An excerpt from Andrew Sullivan's Sunday Times column on why Bush and Blair are "still together":
You can talk about religious faith. You can talk about a habit of intellectual certainty or personal chemistry. But it makes far more sense to interpret the relationship as one of a shared understanding of the most important issues in world politics today.Both leaders believe that terrorism is the greatest threat to civilisation. Both believe that weapons of mass destruction if combined with terror could destroy that civilisation. Both believe that the crisis is deeper and wider than many others want to think about. Both believe that the war in Iraq, far from being a diversion from the war on terror is, in fact, the most critical moment in that war. And both believe they are winning. They are right.
If you look dispassionately at the events of the past few months - even the past few bloody weeks in Iraq - you can see why. In several theatres of war, the West has made enormous progress.
The Taliban regime no longer exists and Al-Qaeda has been damaged severely. One of the most destabilising forces in the Middle East - the disintegrating regime of Saddam Hussein - has been removed. The most aggressive terror state of the previous two decades, Libya, has come in from the cold. The younger generation in Iran is risking life and limb for change.
The possibility of a representative pluralist government in a critical Arab state is now within reach for the first time - and that possibility offers the only, yes the only, chance for real and lasting progress against the forces of Islamo-fascism.

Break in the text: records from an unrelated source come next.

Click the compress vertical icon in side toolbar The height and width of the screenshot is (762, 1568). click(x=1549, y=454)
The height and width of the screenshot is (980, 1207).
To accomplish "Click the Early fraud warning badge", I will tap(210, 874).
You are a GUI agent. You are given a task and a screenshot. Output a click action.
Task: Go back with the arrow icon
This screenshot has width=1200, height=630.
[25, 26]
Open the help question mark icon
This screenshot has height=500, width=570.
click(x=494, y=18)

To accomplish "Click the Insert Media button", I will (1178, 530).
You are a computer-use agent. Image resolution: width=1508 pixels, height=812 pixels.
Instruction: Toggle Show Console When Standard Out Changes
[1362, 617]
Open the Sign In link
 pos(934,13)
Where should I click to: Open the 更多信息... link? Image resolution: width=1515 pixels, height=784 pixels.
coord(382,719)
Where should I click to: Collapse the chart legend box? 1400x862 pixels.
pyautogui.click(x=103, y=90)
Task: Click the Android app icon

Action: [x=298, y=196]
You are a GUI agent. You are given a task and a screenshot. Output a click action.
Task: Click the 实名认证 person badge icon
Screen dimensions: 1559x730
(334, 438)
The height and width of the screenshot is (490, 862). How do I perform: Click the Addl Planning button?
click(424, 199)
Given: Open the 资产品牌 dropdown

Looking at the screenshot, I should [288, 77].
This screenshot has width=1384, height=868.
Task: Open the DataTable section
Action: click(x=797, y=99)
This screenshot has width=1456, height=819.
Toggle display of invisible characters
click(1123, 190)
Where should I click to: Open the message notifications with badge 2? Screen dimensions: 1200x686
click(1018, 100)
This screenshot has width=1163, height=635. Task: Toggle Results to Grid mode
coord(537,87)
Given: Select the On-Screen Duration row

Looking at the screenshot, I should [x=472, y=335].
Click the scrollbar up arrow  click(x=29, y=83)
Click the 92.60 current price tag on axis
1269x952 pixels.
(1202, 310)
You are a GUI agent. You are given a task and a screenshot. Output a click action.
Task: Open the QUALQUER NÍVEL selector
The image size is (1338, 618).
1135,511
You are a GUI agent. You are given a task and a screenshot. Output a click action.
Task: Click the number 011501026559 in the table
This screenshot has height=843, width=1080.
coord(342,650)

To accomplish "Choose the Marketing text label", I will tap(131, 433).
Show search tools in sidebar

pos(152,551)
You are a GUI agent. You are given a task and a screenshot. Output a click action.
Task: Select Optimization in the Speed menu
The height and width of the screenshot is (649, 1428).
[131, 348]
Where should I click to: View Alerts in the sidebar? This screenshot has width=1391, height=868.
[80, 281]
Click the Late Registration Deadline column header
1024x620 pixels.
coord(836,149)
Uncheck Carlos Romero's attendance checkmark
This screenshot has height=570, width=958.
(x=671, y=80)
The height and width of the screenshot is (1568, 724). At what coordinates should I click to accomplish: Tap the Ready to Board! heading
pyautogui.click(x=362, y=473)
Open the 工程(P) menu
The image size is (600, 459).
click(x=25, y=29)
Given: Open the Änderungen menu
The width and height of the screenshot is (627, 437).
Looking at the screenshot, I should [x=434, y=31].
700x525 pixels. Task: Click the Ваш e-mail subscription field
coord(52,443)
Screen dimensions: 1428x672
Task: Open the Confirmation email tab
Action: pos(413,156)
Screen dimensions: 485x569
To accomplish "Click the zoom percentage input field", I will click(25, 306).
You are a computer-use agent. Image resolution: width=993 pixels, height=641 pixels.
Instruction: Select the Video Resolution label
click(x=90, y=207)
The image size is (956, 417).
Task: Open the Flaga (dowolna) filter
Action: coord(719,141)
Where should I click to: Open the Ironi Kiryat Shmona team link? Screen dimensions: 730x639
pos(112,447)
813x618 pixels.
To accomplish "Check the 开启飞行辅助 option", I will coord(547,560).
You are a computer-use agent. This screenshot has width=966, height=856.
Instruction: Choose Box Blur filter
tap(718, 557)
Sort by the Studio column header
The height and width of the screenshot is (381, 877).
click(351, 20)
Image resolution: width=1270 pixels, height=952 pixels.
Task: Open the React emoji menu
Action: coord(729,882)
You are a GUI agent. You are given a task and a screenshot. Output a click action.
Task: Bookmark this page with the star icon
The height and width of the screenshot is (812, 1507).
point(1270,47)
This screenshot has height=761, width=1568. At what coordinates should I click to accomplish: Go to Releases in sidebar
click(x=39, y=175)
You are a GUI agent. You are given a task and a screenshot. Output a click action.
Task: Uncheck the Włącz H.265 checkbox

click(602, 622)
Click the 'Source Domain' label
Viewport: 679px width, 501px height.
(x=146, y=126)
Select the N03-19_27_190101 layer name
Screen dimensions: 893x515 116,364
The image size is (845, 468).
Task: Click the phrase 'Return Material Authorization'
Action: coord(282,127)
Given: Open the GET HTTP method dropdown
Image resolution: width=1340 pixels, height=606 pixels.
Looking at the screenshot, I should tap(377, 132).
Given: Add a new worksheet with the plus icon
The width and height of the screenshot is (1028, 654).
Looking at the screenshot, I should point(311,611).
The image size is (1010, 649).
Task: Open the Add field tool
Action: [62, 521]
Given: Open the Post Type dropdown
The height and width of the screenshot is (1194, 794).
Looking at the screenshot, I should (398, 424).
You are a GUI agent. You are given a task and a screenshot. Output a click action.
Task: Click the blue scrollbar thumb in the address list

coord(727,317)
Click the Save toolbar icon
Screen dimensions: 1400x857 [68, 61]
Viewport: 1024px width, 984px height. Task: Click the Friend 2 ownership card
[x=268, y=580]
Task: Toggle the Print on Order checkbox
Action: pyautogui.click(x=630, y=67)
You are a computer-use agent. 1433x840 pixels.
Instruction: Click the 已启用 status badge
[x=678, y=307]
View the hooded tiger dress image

All the news out of Iraq these past couple of weeks has been hyped into a message of despair. But in fact something quite remarkable has occurred. The most dangerous representative of Islamicist theocracy in Iraq, Moqtada al-Sadr, facing the prospect of a moderate government, decided to play his only card and seize power by force. He was routed by American forces and isolated by moderate Shi'ites.
.....
The reason why Bush and Blair are still together is that they can see the distant, still perilous, but tangible prospect ahead. It may take more setbacks. It may not prevent future atrocities. But in the events of the past few weeks they can begin to see that success is not impossible.